A imersão me deixou absolutamente chocado. Não que já não tivesse ideia do que ocorria, mas se materializava para mim, naquele momento, toda a violência à qual os opositores do governo eram submetidos. Fiquei ainda mais estarrecido com os relatos das técnicas de tortura aplicadas às mulheres. A humilhação, a violação do corpo, o estupro como forma correcional me fizeram sucumbir à tristeza, à indignação, ao nojo. A mistura de sentimentos que me acometeram era diferente de tudo o que eu já havia vivenciado. Ainda hoje, ao lembrar desta experiência, falta a coordenação motora para continuar digitando, os dedos tremem, o nó na garganta é inevitável. Segue uma longa pausa, recobro a normalidade - ou pelo menos, parte dela - e posso voltar ao assunto.

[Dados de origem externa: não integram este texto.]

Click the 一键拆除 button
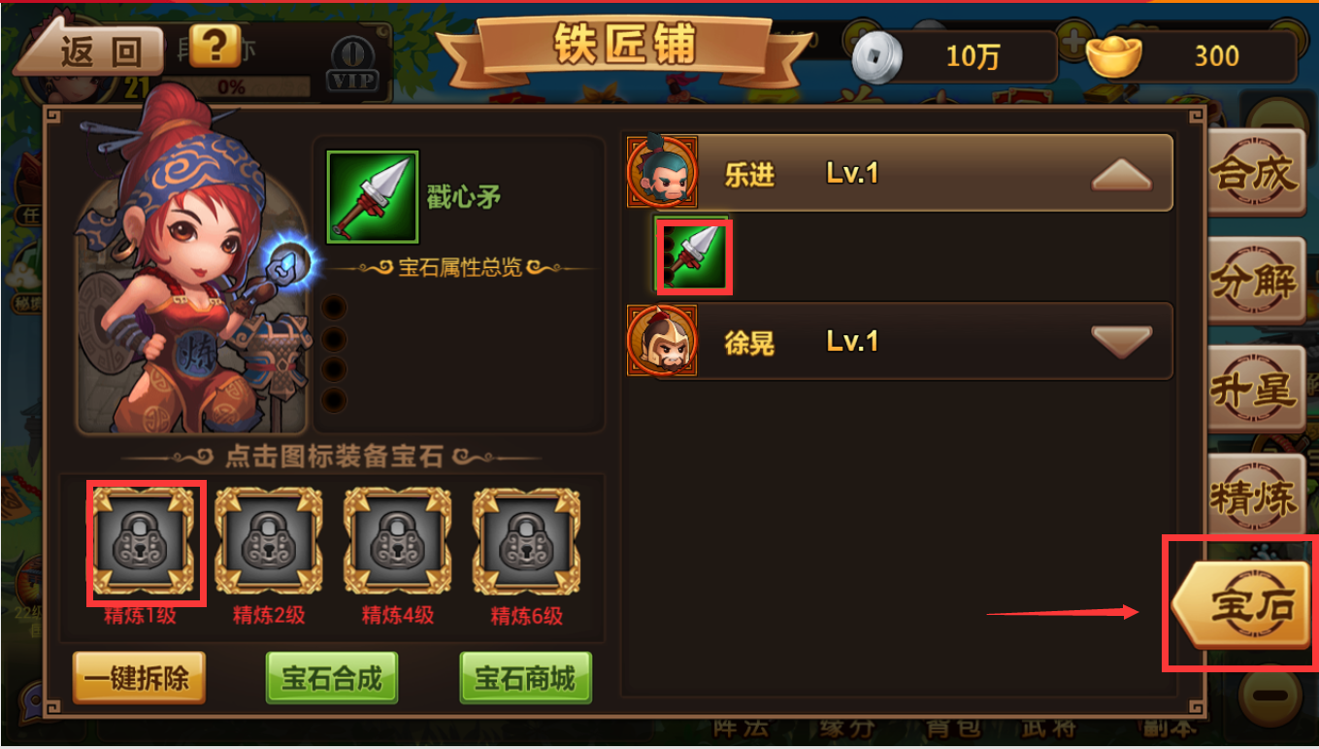Image resolution: width=1319 pixels, height=749 pixels. pos(139,678)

Eu, que não vivi os horrores da ditadura, emociono-me, revolto-me. Eu, que não passei pelos porões dos DOPS, jamais teria a pretensão de mensurar o sentimento de quem de fato sentiu a tortura na pele ao presenciar uma homenagem ao mais abjeto torturador - se é possível hierarquizar abjeção, nesse caso -, coronel Brilhante Ustra, em plena Câmara dos Deputados, por um político boçal e fascista. Eu não vivi os horrores da ditadura, mas tenho empatia. Não é preciso viver os horrores da ditadura para ter conhecimento histórico e cultura, e conhecimento histórico e cultura mudam a forma de ver o mundo, mudam a forma de sentir o mundo, mudam a forma de se posicionar no mundo.

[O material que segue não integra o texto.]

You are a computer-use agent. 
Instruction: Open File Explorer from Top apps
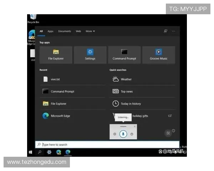[56, 55]
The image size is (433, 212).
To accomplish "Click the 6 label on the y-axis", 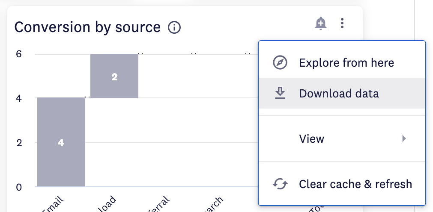I will point(19,54).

Cada argumento que leio em prol da ditadura militar, os posicionamentos radicais e violentos vociferados nas redes sociais, fazem com que eu perca um pouquinho de fé nesse país em que vivemos. Aí eu paro, reflito e percebo que o que me consola é que também há aqueles que defendem a justiça, que defendem a democracia, que defendem a liberdade, que, assim como eu, acham que a evolução - ainda que penosa para alguns - seja possível. O que me consola é saber que houve, há e sempre haverá essas pessoas. É só o que me consola, é só o que me faz não desistir de um país possível. Por enquanto.